There were small excitements, such as the boys bringing her a freshly killed cobra and a scorpion that measured nine inches from nippers to tail tip. She was bitten by an unidentified “puchie.” Since the pain was not great enough for an older scorpion and too great for a hornet, Amy took it to be a “young and innocent” scorpion. “All this is fine fun for me—I can’t sober down into a proper missionary.”

There were dialogues of an altogether sober nature with a new munshie of a high caste, with whom she felt she came “straight against the dead wall of Hinduism.” He asked her to translate into Tamil an English tract he had brought. “Let us meditate on the All-Pervading Spirit, the Fountain of Bliss, the Incomparable One, Eternal, Immaculate, Incorporeal, Omniscient, Unalterable, Holy, Distant, and yet near, Light dwelling in tranquility, All-Comprehensive, Possessor of Perfect Felicity, pure intelligence, inexpressible, and inconceivable. . . .” Amy’s progress in Tamil was obviously far greater than she dared to admit, for she translated this description of God and then asked how, if he believed all this, he could worship stones.
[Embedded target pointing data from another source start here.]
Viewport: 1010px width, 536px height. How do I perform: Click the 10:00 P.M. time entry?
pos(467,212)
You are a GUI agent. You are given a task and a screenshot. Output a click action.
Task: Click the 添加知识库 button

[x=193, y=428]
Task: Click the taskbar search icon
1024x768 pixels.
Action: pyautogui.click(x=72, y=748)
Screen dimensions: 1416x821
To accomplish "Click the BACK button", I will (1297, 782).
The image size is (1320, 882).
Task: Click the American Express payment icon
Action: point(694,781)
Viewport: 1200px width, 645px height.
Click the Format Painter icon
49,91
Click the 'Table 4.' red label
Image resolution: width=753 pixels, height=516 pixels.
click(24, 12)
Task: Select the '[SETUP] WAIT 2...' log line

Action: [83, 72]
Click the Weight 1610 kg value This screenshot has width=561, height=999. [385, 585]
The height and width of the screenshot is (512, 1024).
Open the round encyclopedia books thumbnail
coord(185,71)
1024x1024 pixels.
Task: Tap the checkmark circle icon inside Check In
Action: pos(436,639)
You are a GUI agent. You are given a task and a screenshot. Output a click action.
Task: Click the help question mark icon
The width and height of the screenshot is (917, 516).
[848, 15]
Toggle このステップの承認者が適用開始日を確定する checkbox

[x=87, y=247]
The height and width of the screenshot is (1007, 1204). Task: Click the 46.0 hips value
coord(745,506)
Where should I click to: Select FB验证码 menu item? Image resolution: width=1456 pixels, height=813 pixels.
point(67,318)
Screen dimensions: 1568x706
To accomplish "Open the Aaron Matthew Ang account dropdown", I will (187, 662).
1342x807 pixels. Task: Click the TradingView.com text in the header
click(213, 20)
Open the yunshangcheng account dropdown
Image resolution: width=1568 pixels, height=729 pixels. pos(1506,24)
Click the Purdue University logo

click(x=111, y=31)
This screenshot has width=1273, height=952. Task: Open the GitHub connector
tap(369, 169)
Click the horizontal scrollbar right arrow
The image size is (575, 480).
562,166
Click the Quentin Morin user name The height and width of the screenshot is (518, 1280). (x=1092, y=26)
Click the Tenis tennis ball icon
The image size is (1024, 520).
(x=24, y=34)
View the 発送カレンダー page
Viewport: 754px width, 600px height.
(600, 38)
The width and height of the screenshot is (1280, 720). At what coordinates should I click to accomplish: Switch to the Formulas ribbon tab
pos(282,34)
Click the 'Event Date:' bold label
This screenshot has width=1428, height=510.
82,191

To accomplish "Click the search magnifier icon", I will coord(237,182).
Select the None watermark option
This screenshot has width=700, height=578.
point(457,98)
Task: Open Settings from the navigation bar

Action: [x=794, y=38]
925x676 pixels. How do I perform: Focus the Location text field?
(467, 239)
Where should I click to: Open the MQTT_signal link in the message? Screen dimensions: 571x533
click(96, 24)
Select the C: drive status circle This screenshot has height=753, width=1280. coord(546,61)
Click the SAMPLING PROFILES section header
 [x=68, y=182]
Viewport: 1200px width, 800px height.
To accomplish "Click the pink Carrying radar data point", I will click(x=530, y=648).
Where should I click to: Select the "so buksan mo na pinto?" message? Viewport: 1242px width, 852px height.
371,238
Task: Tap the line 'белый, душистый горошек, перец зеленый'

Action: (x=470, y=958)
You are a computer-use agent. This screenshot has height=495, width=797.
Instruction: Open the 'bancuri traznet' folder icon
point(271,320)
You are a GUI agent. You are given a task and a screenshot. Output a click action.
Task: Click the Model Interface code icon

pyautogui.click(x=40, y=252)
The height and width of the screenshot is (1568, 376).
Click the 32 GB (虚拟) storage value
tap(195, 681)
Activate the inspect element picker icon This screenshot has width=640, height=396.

Then came a perfect torrent of exclamations and asseverations and repudiations, like a pent-up river flood suddenly let loose. “I shall bow down to a stone tonight! I shall! Yes! I read you this book now and tonight I shall worship a stone! No! It is not a stone I worship! It is the Divinity who has condescended to meet us mortals by means of this stone. He, the Great God is All-Pervading. He has entered that stone, how I know not, nor do I ask to know.” Here he got beyond me and I could only listen and try to follow and catch the clue again. There he was, earnest, eager, far beyond me in mental power, and yet blind, bound in awful chains which no human hand could sever.

Amy, acutely aware of being, in herself, nothing more than a clay pot—ordinary, plain, fragile—knew that the pot held a priceless treasure which the old Hindu scholar had never seen: “the light of the knowledge of the glory of God in the face of Jesus Christ.”3 Would God give these people eyes to see that light?

1. See Numbers 22:28.

2. Crocheted doilies to protect upholstered chairbacks and arms from soil, specifically from “Macassar,” a hair oil.

3. 2 Corinthians 4:6.

Chapter 17

Blissful Work

Eighteen ninety-eight began with weeks of neuralgia which, combined with the heat, made language study even less of a pleasure than usual, but the Scrap letter of February 17 says, “Hallelujah! Hurrah! The exam is passed! I’m free for souls at last!”